> [Requirement]:
Reproduce the first line of the entries that follow and each later line, word for word, ending with the one containing "Click the Status pencil icon".

········

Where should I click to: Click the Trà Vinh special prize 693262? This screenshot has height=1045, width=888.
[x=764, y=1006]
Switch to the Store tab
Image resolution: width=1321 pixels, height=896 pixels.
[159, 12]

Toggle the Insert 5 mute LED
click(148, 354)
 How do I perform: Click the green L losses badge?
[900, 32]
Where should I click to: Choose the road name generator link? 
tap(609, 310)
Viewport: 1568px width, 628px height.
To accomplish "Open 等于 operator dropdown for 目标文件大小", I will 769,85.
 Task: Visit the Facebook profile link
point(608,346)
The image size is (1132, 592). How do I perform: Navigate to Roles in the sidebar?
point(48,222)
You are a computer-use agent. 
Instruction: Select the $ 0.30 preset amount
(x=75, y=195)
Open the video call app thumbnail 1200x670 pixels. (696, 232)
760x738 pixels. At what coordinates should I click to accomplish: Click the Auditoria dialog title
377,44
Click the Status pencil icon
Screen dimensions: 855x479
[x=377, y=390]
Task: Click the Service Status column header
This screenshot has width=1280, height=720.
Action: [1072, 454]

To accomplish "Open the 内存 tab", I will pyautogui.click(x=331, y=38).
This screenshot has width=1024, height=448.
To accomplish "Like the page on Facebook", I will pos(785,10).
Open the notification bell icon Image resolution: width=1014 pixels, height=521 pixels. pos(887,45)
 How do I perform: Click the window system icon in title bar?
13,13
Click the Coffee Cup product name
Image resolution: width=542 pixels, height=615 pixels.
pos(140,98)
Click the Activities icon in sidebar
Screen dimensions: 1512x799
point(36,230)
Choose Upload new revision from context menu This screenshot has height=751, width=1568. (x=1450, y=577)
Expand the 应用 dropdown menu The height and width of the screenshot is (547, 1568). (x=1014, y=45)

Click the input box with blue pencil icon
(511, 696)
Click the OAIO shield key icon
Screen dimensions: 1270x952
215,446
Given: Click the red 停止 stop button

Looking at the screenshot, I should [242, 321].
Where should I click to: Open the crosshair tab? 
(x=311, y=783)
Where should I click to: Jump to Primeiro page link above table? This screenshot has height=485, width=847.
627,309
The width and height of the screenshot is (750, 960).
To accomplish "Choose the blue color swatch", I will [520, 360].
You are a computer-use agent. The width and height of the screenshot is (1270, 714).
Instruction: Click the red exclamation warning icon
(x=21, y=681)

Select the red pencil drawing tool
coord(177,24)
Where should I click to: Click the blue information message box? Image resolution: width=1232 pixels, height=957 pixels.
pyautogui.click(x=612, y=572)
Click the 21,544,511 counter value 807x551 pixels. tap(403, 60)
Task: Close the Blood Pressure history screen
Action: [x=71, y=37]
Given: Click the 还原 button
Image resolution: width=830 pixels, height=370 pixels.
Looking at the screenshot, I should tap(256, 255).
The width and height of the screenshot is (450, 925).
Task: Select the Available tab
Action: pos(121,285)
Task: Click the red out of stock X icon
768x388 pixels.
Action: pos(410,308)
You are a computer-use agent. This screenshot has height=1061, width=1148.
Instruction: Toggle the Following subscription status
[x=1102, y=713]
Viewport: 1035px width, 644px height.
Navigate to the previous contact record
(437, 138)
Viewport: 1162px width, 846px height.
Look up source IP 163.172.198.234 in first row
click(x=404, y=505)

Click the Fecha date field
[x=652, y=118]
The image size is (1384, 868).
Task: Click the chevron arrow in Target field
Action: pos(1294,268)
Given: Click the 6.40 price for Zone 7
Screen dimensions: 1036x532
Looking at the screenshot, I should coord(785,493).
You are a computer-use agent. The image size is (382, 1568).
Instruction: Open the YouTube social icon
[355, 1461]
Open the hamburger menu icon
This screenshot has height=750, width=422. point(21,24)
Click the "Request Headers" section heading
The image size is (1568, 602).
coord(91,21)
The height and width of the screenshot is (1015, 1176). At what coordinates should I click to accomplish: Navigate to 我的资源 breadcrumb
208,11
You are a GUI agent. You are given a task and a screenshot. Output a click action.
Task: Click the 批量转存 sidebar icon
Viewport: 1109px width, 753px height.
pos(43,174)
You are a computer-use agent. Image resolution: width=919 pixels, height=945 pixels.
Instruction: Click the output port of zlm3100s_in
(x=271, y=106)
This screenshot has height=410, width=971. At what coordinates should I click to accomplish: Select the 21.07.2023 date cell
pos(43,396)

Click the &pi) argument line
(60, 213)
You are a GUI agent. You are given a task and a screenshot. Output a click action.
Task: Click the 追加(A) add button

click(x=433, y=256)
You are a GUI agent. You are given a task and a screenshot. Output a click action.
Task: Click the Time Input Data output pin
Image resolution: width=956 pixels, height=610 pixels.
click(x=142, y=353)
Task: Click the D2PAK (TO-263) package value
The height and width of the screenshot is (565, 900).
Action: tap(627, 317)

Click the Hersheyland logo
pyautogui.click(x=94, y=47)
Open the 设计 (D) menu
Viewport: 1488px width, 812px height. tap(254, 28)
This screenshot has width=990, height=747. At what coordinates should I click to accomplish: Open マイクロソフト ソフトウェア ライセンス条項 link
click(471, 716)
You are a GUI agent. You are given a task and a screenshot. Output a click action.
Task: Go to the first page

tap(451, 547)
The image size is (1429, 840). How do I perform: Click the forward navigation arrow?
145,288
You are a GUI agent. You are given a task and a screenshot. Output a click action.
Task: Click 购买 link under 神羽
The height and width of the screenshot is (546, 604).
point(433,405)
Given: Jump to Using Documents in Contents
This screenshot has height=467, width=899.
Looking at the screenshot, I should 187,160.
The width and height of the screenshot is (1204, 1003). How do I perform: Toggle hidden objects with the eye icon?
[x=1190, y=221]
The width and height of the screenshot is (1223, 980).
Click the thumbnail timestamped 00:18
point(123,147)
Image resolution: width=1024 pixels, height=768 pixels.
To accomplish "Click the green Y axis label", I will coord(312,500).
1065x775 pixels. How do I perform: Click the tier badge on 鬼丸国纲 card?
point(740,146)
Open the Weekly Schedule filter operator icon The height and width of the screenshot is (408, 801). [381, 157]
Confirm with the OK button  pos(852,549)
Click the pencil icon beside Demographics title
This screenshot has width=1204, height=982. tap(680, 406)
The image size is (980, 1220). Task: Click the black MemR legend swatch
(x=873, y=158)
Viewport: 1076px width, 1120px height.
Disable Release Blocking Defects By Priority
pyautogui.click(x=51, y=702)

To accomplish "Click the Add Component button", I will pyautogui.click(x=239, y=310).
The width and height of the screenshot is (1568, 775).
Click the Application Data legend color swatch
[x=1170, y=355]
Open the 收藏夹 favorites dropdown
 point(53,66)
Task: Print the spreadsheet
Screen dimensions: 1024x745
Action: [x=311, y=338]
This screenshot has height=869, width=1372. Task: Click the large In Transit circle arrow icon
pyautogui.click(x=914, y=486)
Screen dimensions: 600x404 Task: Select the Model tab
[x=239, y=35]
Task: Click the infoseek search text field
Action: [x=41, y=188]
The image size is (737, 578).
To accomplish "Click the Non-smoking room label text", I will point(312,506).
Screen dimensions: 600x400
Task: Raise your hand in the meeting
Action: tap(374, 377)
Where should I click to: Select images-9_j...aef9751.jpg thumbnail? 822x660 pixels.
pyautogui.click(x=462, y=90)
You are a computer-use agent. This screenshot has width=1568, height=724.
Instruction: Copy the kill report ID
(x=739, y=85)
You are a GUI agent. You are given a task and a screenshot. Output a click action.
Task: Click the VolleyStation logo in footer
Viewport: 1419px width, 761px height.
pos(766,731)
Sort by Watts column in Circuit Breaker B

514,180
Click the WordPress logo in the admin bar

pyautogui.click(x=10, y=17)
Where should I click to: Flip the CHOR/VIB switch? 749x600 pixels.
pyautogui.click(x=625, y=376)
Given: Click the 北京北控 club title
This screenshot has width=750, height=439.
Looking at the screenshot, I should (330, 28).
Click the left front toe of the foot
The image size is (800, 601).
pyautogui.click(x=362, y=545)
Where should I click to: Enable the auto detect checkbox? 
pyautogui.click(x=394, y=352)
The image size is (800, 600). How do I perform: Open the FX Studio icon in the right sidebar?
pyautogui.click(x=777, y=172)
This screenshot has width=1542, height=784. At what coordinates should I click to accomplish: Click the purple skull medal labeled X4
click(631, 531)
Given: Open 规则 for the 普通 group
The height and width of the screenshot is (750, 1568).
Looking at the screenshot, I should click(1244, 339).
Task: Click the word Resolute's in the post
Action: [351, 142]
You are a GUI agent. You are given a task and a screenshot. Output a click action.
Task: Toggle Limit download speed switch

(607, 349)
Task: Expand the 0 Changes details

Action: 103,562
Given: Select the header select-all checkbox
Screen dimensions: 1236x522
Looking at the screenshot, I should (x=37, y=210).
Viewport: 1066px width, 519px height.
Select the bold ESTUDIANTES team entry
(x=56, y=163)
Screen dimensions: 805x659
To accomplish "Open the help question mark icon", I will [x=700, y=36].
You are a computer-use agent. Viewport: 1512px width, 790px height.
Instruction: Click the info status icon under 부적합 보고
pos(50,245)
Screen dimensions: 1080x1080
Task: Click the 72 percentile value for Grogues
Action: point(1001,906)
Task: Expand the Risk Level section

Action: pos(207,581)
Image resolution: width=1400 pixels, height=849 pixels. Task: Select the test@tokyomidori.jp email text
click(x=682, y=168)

········

> [Solution to the exercise]:
Where should I click to: Click the Trà Vinh special prize 693262? This screenshot has height=1045, width=888.
[x=764, y=1006]
Switch to the Store tab
Image resolution: width=1321 pixels, height=896 pixels.
[159, 12]

Toggle the Insert 5 mute LED
click(148, 354)
 How do I perform: Click the green L losses badge?
[900, 32]
Where should I click to: Choose the road name generator link? 
tap(609, 310)
Viewport: 1568px width, 628px height.
To accomplish "Open 等于 operator dropdown for 目标文件大小", I will 769,85.
 Task: Visit the Facebook profile link
point(608,346)
The image size is (1132, 592). How do I perform: Navigate to Roles in the sidebar?
point(48,222)
You are a computer-use agent. 
Instruction: Select the $ 0.30 preset amount
(x=75, y=195)
Open the video call app thumbnail 1200x670 pixels. (696, 232)
760x738 pixels. At what coordinates should I click to accomplish: Click the Auditoria dialog title
377,44
Click the Status pencil icon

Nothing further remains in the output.